3.詩編115編の黙想~偶像礼拝をどう考えるか
・偶像はこの世界に存在する被造物の模倣である。「被造物が神ではありえないとすれば、その模倣たる偶像はなおのこと、神にはなりえない」と月本昭男は詩編注解で述べる。
-ローマ1:20-23「世界が造られた時から、目に見えない神の性質、つまり神の永遠の力と神性は被造物に現れており、これを通して神を知ることができます。従って、彼らには弁解の余地がありません。

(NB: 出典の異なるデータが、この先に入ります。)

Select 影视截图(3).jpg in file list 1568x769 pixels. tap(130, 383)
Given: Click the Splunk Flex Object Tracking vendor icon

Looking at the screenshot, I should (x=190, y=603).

なぜなら、神を知りながら、神としてあがめることも感謝することもせず、かえって、むなしい思いにふけり、心が鈍く暗くなったからです・・・滅びることのない神の栄光を、滅び去る人間や鳥や獣や這うものなどに似せた像と取り替えたのです」。
・偶像はいかに精巧かつ美麗であろうとも、それは職人が様々の素材を加工して造り上げた人間の手の業に過ぎない。
-イザヤ44:15-17「木は薪になるもの。人はその一部を取って体を温め、一部を燃やしてパンを焼き、その木で神を造ってそれにひれ伏し、木像に仕立ててそれを拝むのか。・・・木材の半分を燃やして火にし、肉を食べようとしてその半分の上であぶり、食べ飽きて身が温まると、「ああ、温かい、炎が見える」などと言う。残りの木で神を、自分のための偶像を造り、ひれ伏して拝み、祈って言う。『お救いください、あなたは私の神』と」。
・偶像には人を救う力はない。何故なら、単なる造形物に過ぎないからだ。
-イザヤ44:9-13「偶像を形づくる者は皆、無力で、彼らが慕うものも役に立たない・・・無力な神を造り、役に立たない偶像を鋳る者はすべてその仲間と共に恥を受ける。職人も皆、人間にすぎず、皆集まって立ち、恐れ、恥を受ける。鉄工は金槌と炭火を使って仕事をする。槌でたたいて形を造り、強い腕を振るって働くが、飢えれば力も減り、水を飲まなければ疲れる。木工は寸法を計り、石筆で図を描き、のみで削り、コンパスで図を描き、人の形に似せ、人間の美しさに似せて作り、神殿に置く」。
・日本人は仏像に惹かれる。興福寺・阿修羅像はその一つで、三つの悲しみに満ちた顔が多くの人を魅了している。それは美術品として多くの人々の心を打つが、救いの対象にはなりえない。
-阿修羅像は天平6年(734年)、光明皇后が造像した。藤原家出身の光明皇后は自分の子を天皇にするために自分の兄弟たちと争う。阿修羅像の三顔の内右側には皇位継承権を持つ大津皇子・長屋王等のライバルを打倒する顔であり、左側は甥である広嗣の乱や四兄弟の天然痘による死などの度重なる災害を見る苦悩の顔であり、正面は懺悔して仏に縋り、悲田院や施薬院を設立して一門の安寧を願う姿だと言われる。人は罪を犯さざるを得ないが、その罪を贖う存在を持たない人々は偶像に頼るしかない。しかし、いくら懺悔の思いを込めて偶像を造り、それを拝んだとしても罪の赦しは来ないのではないか。